= What to produce =
Each record below should be output verbatim, without pictures.

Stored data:
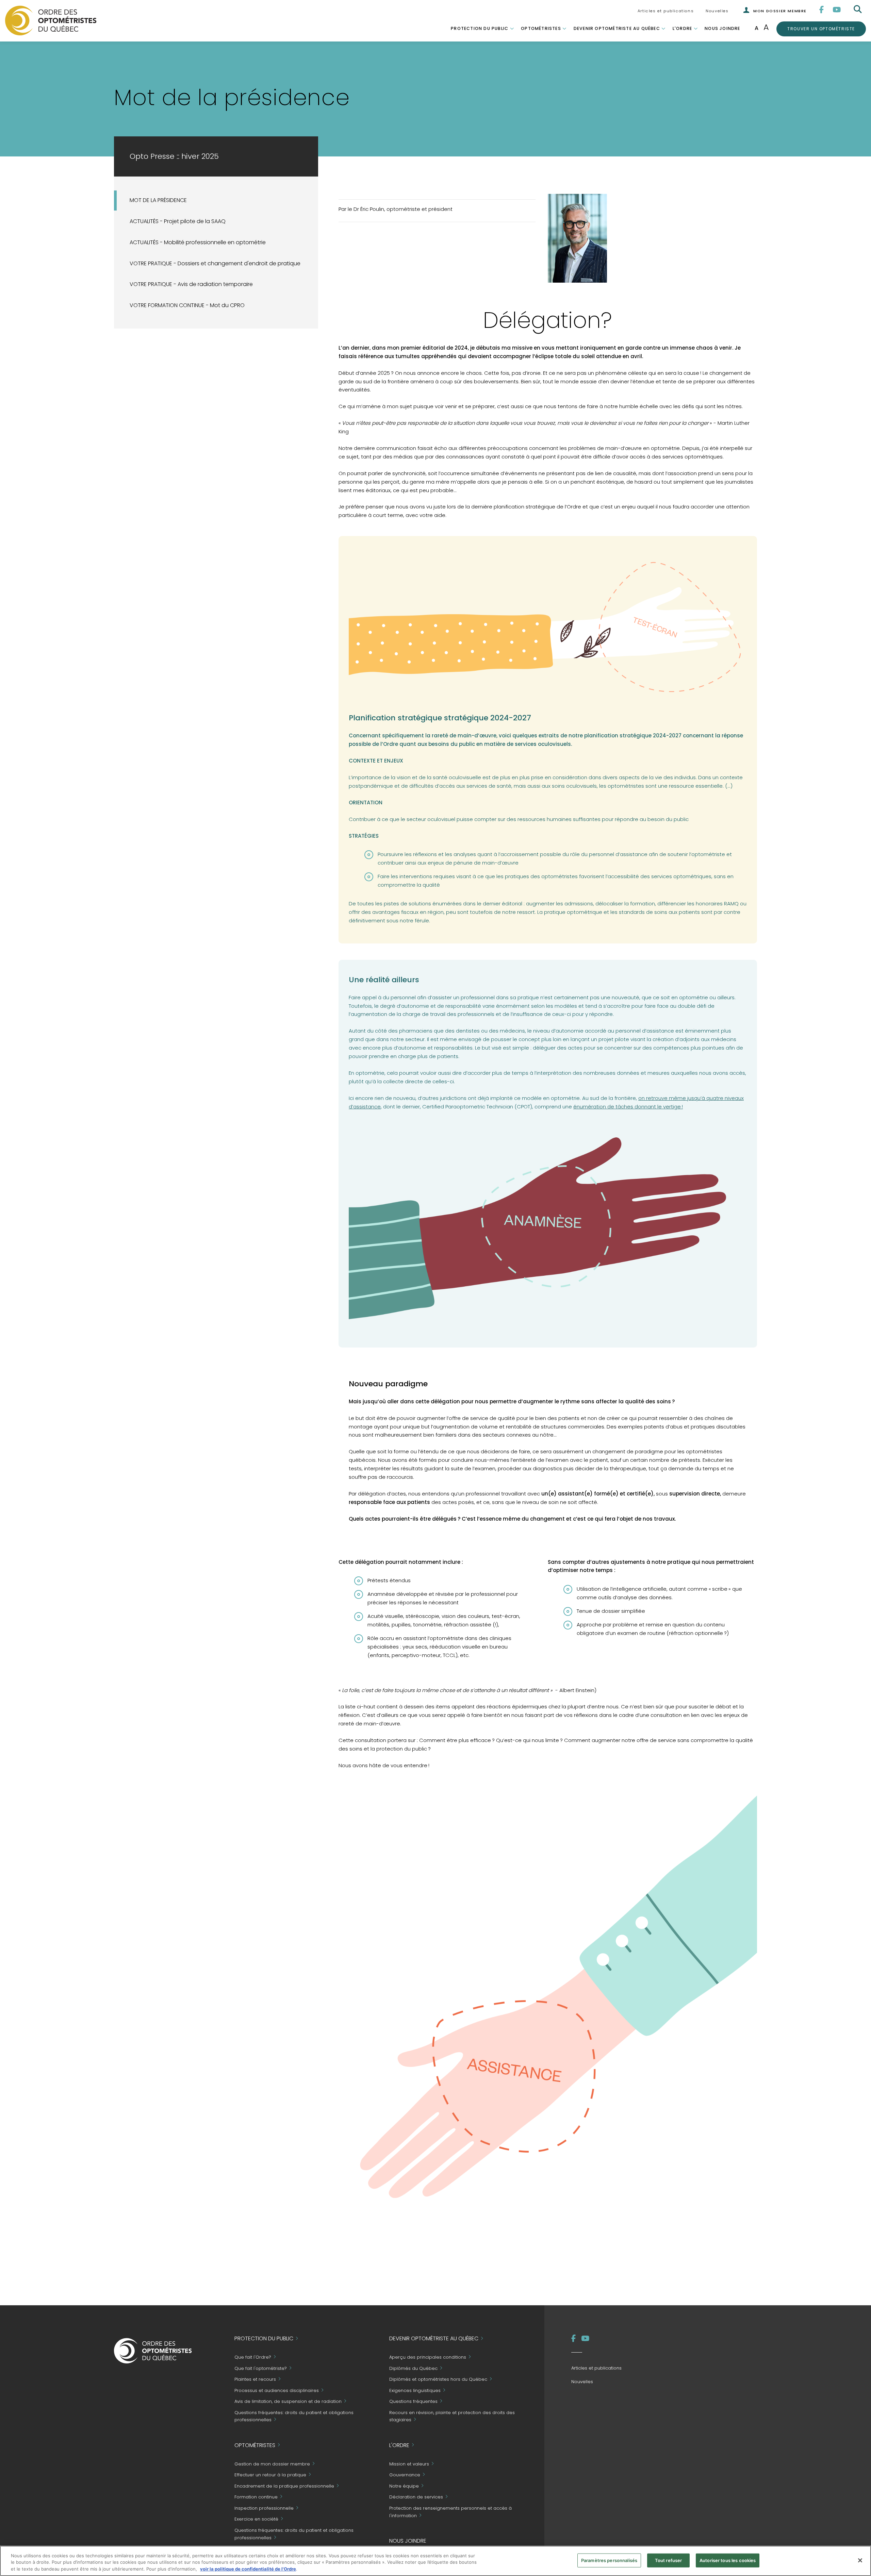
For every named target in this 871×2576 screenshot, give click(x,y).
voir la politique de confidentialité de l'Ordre (248, 2569)
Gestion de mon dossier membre (272, 2464)
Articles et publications (666, 11)
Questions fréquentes (413, 2401)
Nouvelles (717, 11)
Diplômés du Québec (413, 2368)
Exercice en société (256, 2519)
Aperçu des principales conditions (427, 2357)
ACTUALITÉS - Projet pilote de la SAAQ (178, 221)
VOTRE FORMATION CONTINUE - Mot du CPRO (187, 305)
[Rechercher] (858, 9)
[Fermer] (860, 2560)
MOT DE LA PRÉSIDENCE (158, 200)
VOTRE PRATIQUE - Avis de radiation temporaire (191, 284)
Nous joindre (722, 28)
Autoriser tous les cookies (728, 2560)
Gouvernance (404, 2475)
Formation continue (256, 2497)
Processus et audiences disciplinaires (276, 2390)
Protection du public (479, 28)
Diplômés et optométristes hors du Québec (438, 2379)
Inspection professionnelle (264, 2508)
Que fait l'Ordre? (252, 2357)
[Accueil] (51, 20)
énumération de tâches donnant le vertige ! (628, 1106)
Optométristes (541, 28)
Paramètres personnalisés (609, 2560)
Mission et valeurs (409, 2464)
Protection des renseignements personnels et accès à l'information (450, 2512)
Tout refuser (668, 2560)
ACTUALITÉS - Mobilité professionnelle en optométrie (198, 242)
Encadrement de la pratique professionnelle (284, 2486)
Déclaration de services (416, 2497)
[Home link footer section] (153, 2350)
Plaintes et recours (255, 2379)
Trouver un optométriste (821, 29)
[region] (435, 2561)
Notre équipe (404, 2486)
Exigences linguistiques (415, 2390)
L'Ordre (682, 28)
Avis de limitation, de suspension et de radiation (288, 2401)
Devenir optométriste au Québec (617, 28)
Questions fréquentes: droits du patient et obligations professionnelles (294, 2416)
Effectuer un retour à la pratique (270, 2475)
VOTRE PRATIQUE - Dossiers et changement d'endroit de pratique (215, 263)
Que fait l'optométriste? (260, 2368)
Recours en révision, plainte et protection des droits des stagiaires (452, 2416)
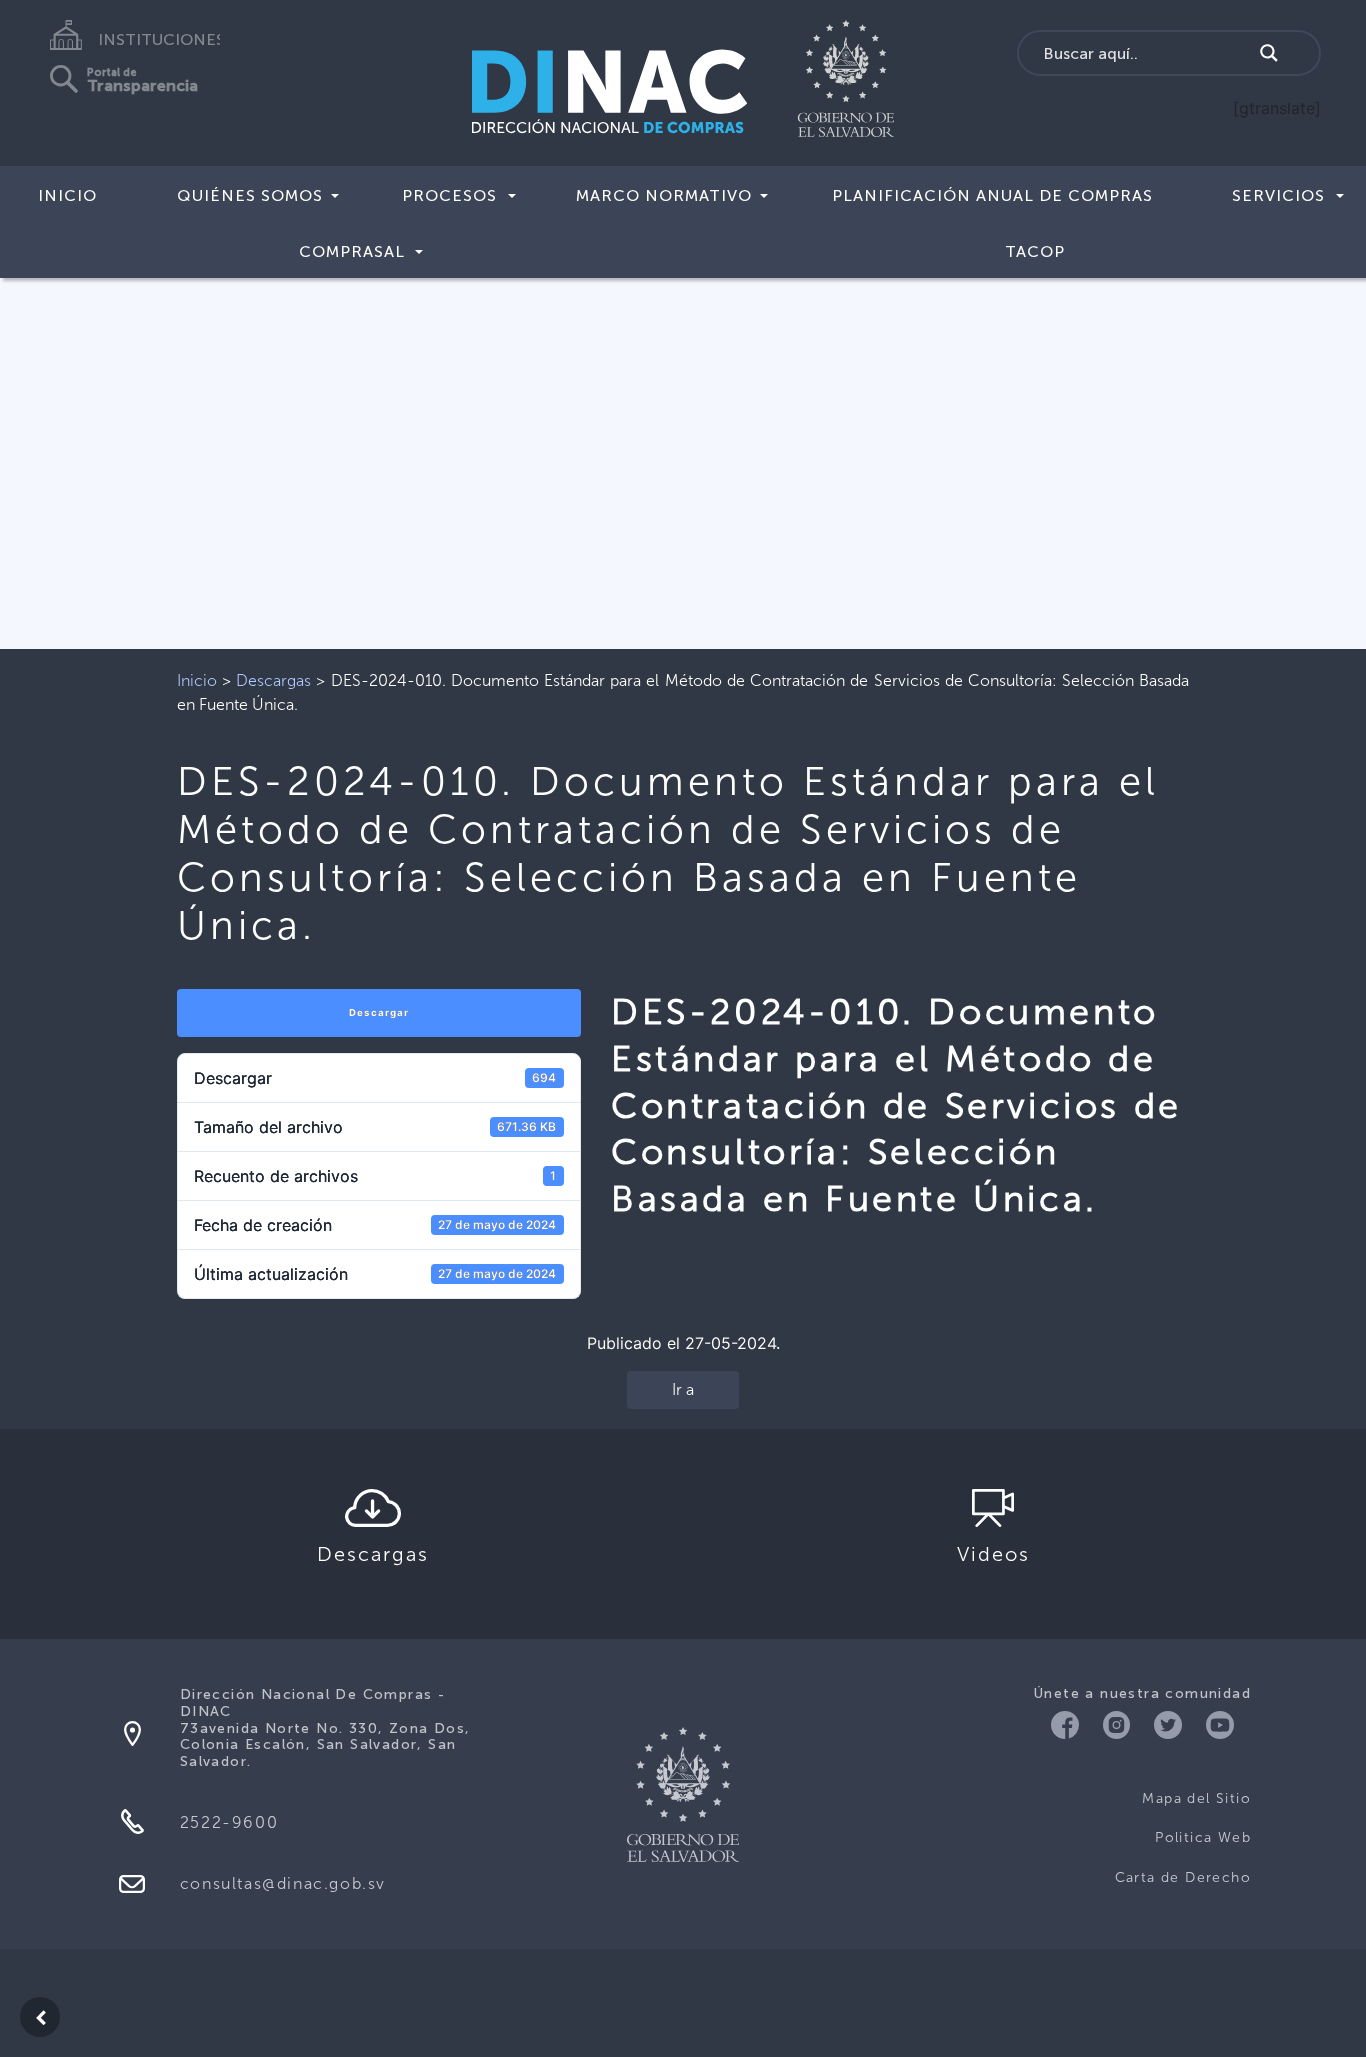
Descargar (379, 1012)
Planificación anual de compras (992, 195)
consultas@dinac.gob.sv (283, 1883)
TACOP (1035, 251)
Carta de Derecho (1183, 1877)
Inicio (67, 195)
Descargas (273, 680)
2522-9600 (229, 1822)
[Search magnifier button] (1269, 53)
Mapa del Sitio (1196, 1798)
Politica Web (1203, 1837)
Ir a (683, 1389)
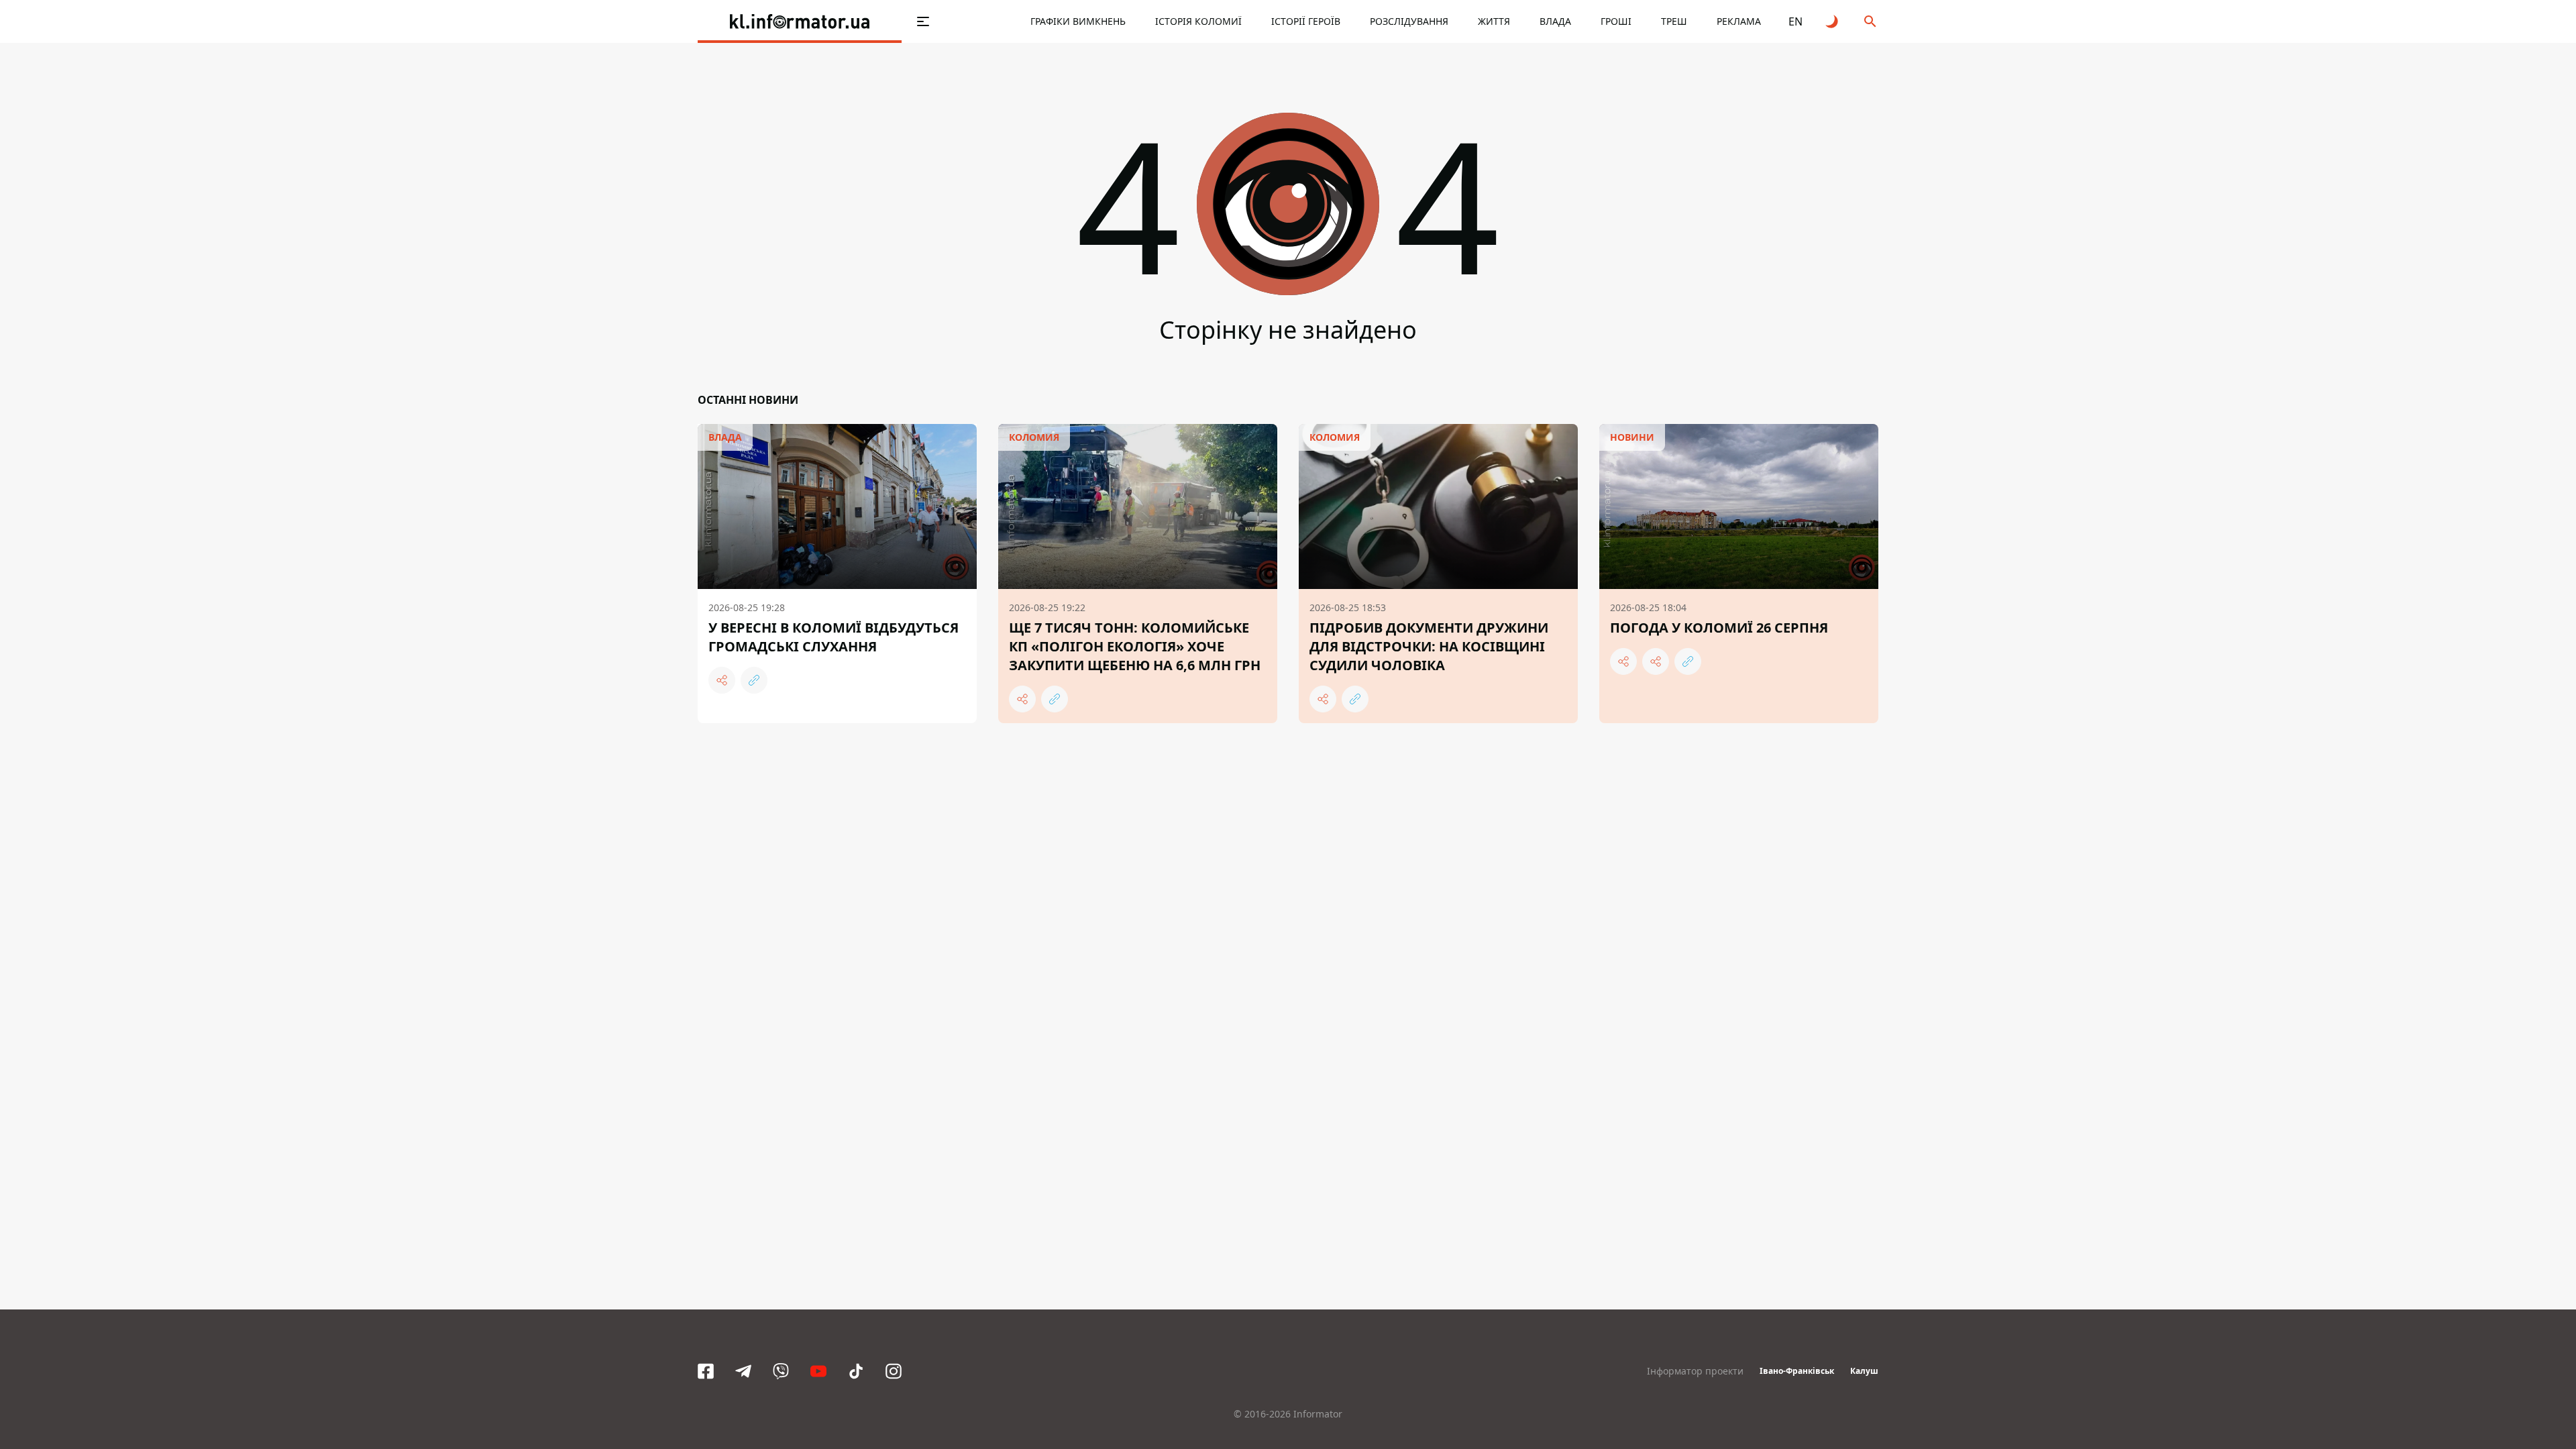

= Reply to the task =
For every named target in this 871×2576 screenshot, give click(x,y).
voir la politique de confidentialité de l'Ordre (248, 2569)
Gestion de mon dossier membre (272, 2464)
Articles et publications (666, 11)
Questions fréquentes (413, 2401)
Nouvelles (717, 11)
Diplômés du Québec (413, 2368)
Exercice en société (256, 2519)
Aperçu des principales conditions (427, 2357)
ACTUALITÉS - Projet pilote de la SAAQ (178, 221)
VOTRE FORMATION CONTINUE - Mot du CPRO (187, 305)
[Rechercher] (858, 9)
[Fermer] (860, 2560)
MOT DE LA PRÉSIDENCE (158, 200)
VOTRE PRATIQUE - Avis de radiation temporaire (191, 284)
Nous joindre (722, 28)
Autoriser tous les cookies (728, 2560)
Gouvernance (404, 2475)
Formation continue (256, 2497)
Processus et audiences disciplinaires (276, 2390)
Protection du public (479, 28)
Diplômés et optométristes hors du Québec (438, 2379)
Inspection professionnelle (264, 2508)
Que fait l'Ordre? (252, 2357)
[Accueil] (51, 20)
énumération de tâches donnant le vertige ! (628, 1106)
Optométristes (541, 28)
Paramètres personnalisés (609, 2560)
Mission et valeurs (409, 2464)
Protection des renseignements personnels et accès à l'information (450, 2512)
Tout refuser (668, 2560)
ACTUALITÉS - Mobilité professionnelle en optométrie (198, 242)
Encadrement de la pratique professionnelle (284, 2486)
Déclaration de services (416, 2497)
[Home link footer section] (153, 2350)
Plaintes et recours (255, 2379)
Trouver un optométriste (821, 29)
[region] (435, 2561)
Notre équipe (404, 2486)
Exigences linguistiques (415, 2390)
L'Ordre (682, 28)
Avis de limitation, de suspension et de radiation (288, 2401)
Devenir optométriste au Québec (617, 28)
Questions fréquentes: droits du patient et obligations professionnelles (294, 2416)
Effectuer un retour à la pratique (270, 2475)
VOTRE PRATIQUE - Dossiers et changement d'endroit de pratique (215, 263)
Que fait l'optométriste? (260, 2368)
Recours en révision, plainte et protection des droits des stagiaires (452, 2416)
Descargar (379, 1012)
Planificación anual de compras (992, 195)
consultas@dinac.gob.sv (283, 1883)
TACOP (1035, 251)
Carta de Derecho (1183, 1877)
Inicio (67, 195)
Descargas (273, 680)
2522-9600 (229, 1822)
[Search magnifier button] (1269, 53)
Mapa del Sitio (1196, 1798)
Politica Web (1203, 1837)
Ir a (683, 1389)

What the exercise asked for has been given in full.